Unit 18 - part 2 Flashcards
Types of Lease
There are three basic forms of lease payments:
- the gross lease
- the net lease
- the percentage lease.
Gross Lease
In a gross lease, the tenant pays a fixed rent and some or all of the utility expenses, while the landlord pays all taxes, insurance, repairs, any other utility expenses, and maintenance connected with the property.
Residential and commercial office leases are most often gross leases.
Net Lease
ln a net lease, the tenant pays all or most of the property expenses, such as hazard insurance, property taxes, and/or common area maintenance (CAM) charges, in addition to the rent.

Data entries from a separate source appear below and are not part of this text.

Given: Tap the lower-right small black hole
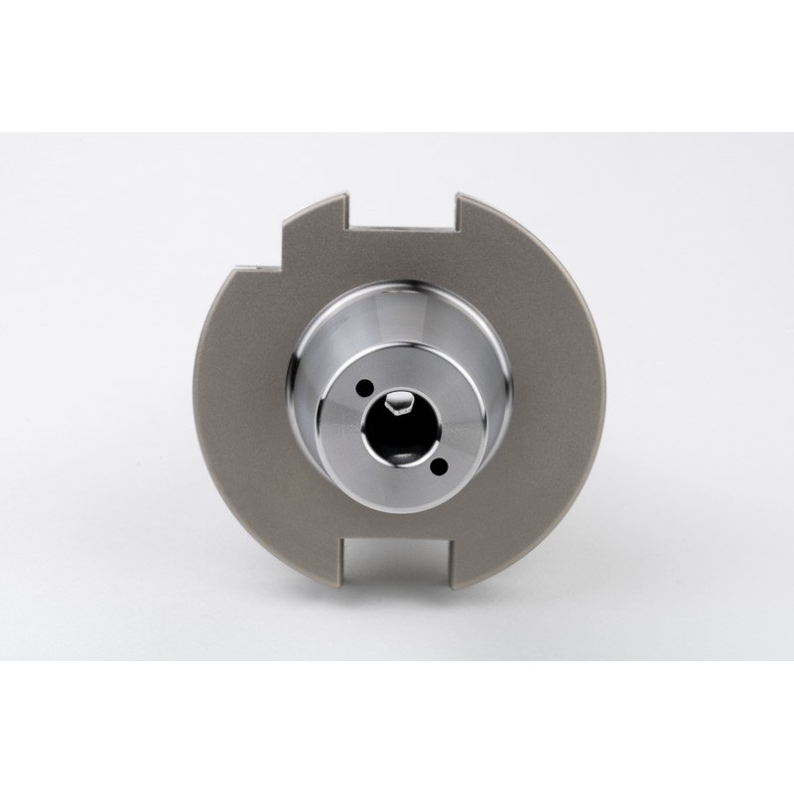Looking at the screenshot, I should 440,464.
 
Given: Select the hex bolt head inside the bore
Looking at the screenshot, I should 398,403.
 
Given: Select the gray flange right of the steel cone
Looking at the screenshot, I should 556,417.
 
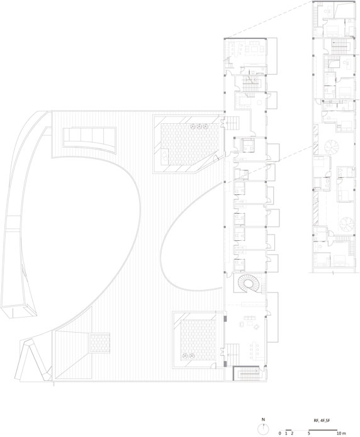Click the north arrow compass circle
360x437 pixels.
pyautogui.click(x=264, y=428)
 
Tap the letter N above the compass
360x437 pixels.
pyautogui.click(x=263, y=419)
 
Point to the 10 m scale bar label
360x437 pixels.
pyautogui.click(x=342, y=433)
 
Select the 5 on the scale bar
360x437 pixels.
pyautogui.click(x=309, y=433)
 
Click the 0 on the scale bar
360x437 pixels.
pyautogui.click(x=280, y=433)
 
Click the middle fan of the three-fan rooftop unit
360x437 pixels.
pyautogui.click(x=200, y=127)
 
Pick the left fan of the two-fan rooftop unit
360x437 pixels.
pyautogui.click(x=185, y=356)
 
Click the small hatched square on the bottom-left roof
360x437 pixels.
pyautogui.click(x=99, y=343)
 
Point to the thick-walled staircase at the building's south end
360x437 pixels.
pyautogui.click(x=247, y=373)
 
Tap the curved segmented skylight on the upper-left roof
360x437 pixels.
pyautogui.click(x=89, y=140)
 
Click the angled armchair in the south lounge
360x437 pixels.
pyautogui.click(x=257, y=327)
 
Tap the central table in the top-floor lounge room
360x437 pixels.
pyautogui.click(x=255, y=49)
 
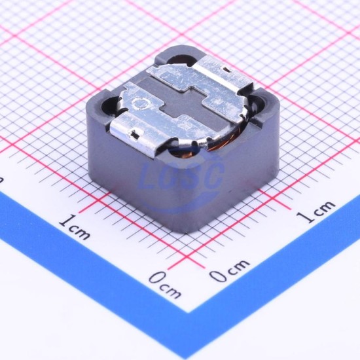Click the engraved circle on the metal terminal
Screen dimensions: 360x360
click(140, 103)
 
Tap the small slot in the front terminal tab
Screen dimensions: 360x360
click(135, 135)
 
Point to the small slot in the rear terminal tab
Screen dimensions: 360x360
click(226, 69)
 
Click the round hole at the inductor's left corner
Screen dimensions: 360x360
click(110, 105)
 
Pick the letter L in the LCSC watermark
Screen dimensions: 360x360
click(151, 177)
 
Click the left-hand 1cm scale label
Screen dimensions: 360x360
click(74, 226)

The monthly rental is net income for the landlord after operating costs have been paid.
Leases for entire commercial and industrial buildings and the land on which they are located, ground leases, and long-term leases are usually net leases.
Percentage Lease
This type of lease is generally used for retail business leases.

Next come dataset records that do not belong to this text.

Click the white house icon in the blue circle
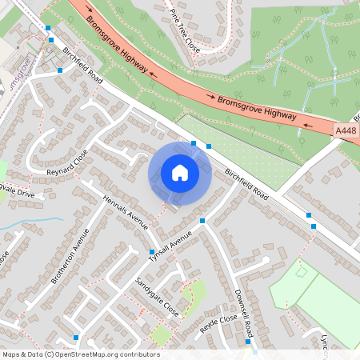click(x=179, y=173)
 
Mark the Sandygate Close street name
click(x=157, y=296)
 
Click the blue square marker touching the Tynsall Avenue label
click(x=152, y=252)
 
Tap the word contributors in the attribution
click(x=138, y=354)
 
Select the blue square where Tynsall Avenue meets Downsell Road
click(x=202, y=220)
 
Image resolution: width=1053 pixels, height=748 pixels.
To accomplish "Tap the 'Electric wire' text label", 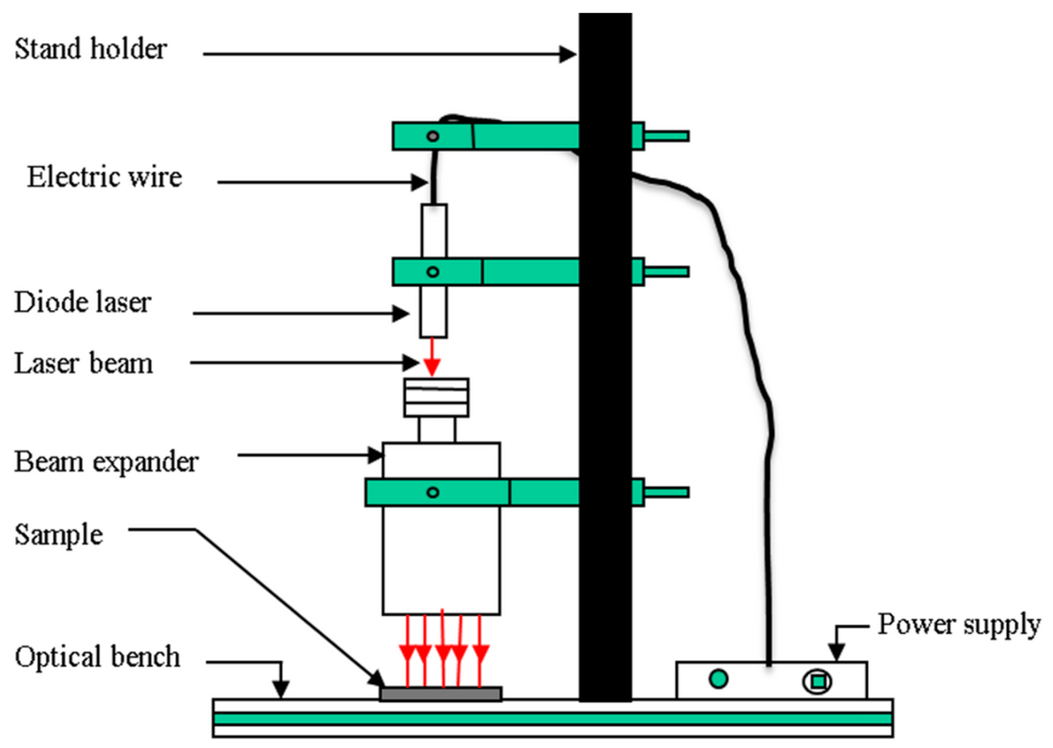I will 105,177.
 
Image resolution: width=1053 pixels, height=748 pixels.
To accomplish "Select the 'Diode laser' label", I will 83,303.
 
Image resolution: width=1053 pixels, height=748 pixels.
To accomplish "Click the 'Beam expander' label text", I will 106,462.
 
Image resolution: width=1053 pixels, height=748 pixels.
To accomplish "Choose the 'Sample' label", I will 58,535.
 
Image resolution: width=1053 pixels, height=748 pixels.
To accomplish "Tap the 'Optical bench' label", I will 97,657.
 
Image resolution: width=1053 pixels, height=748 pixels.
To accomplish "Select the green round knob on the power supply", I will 718,679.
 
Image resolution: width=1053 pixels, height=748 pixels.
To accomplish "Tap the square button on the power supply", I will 817,681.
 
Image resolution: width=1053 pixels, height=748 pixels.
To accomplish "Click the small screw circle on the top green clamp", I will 433,136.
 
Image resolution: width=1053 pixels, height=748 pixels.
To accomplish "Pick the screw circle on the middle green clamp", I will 433,272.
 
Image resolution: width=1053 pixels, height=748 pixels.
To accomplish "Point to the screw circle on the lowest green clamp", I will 433,492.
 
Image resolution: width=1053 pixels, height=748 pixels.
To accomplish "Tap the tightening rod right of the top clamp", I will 666,136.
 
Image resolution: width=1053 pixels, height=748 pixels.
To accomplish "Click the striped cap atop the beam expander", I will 436,397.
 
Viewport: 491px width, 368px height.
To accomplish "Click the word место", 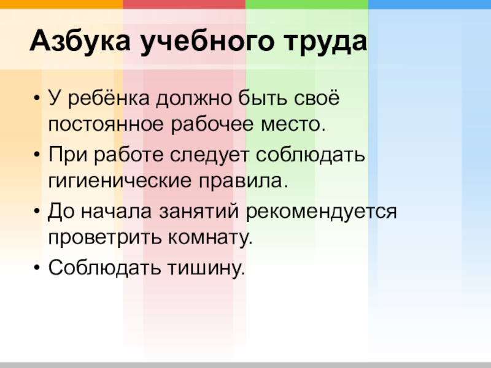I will tap(293, 125).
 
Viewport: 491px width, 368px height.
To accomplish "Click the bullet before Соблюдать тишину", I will tap(38, 268).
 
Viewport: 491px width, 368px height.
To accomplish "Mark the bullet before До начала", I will tap(38, 211).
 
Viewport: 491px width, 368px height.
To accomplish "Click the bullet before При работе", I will tap(38, 154).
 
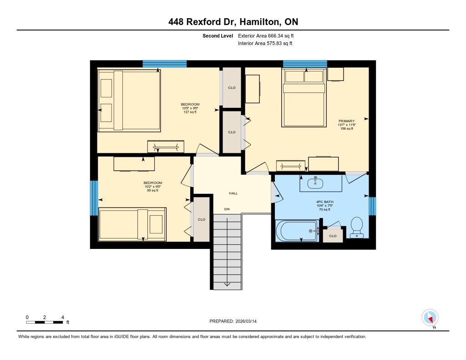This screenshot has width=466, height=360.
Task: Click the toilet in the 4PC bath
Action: (357, 228)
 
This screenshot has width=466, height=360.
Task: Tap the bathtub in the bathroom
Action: (297, 231)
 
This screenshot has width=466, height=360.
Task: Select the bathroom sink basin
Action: (315, 183)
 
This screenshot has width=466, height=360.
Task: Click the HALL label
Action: (233, 193)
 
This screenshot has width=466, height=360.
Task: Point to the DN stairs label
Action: (227, 209)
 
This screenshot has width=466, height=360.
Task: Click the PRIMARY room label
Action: (346, 121)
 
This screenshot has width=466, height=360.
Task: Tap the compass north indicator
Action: (430, 318)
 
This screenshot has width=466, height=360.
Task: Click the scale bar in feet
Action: (45, 322)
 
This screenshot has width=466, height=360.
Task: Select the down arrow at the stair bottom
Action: (227, 284)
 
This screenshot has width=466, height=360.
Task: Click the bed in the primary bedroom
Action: (304, 97)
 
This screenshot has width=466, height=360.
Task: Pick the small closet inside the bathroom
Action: (333, 236)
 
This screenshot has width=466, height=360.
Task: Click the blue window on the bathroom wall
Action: (372, 206)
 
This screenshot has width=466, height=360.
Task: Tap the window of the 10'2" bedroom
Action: (94, 198)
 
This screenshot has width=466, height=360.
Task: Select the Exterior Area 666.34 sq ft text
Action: (266, 35)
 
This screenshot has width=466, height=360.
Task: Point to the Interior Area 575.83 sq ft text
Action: (265, 43)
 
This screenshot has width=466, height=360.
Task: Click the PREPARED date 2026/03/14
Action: (246, 321)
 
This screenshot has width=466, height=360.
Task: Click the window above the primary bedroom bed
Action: (305, 64)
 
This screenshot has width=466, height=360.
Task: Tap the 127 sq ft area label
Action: (190, 112)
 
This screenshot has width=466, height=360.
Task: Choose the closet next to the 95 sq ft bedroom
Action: (202, 219)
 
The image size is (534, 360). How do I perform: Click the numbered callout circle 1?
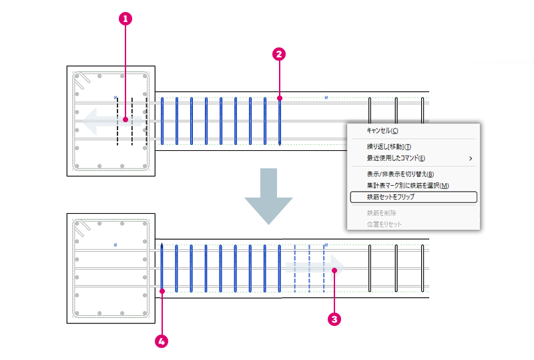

The rent is based on a minimum fixed rental fee plus a percentage of the gross income received by the tenant doing business on the leased property. The percentage charged is negotiable and varies depending on the nature of the business, location of the property, and general economic conditions.
Either a gross lease or a net lease may be a percentage lease.
Variable Lease
A lease may allow for increases in the rental charges during the lease term.
A graduated lease provides for specified rent increases at set future dates. An index lease allows rent to be increased or decreased periodically based on changes in the consumer price index or some other indicator.
Ground Lease
When a landowner leases unimproved land to a tenant who agrees to erect a building on the land, the lease is usually called a ground lease.
It is most often used in commercial and industrial property development. Ground leases typically involve separate ownership of the land and the buildings.
They often run for terms of 50 to 99 years.
Ground leases are generally net leases: the lessee must pay rent on the ground, as well as real estate taxes, insurance, utilities, and repairs.
At the end of the lease term, any tenant-built structures on the property usually become the property of the landlord.
Oil and Gas Lease
When an oil company leases land to explore for oil and gas, a special lease agreement must be negotiated. Except for enough surface space to conduct extraction operations, the lease covers subsurface rights.
If oil or gas is found, the landowner usually receives a percentage of its value as a royalty. As long as oil or gas is obtained in significant quantities, the lease continues indefinitely.
Oil and gas leases, even after they have expired, are often listed as exclusions in title insurance policies.
Lease Purchase
A lease purchase is used when a tenant wants to purchase the property but is not yet able to do so.
Sale-and-leaseback
In a sale-and-leaseback, the property owners sell the property and then lease it back for an agreed period and rental.
The original owners pull out their equity to use on other projects and are also able to reduce their taxable income when they pay rent to the new owner. The new owner has a reliable source of rental income for an extended time.
Discharge of a Lease
A lease is discharged when the contract terminates. Termination can occur either when all parties have fully performed their obligations under the agreement, or when the parties agree to cancel the lease.
The clause, known as a sale clause, requires that the tenant be given some period of notice before the termination. Because the new owner takes title subject to the rights of the tenant, the sale clause enables the new landlord to claim possession and negotiate a new lease under new terms and conditions.
A tenancy may also be terminated by operation of law, as in a bankruptcy, foreclosure, or condemnation proceeding in an eminent domain action.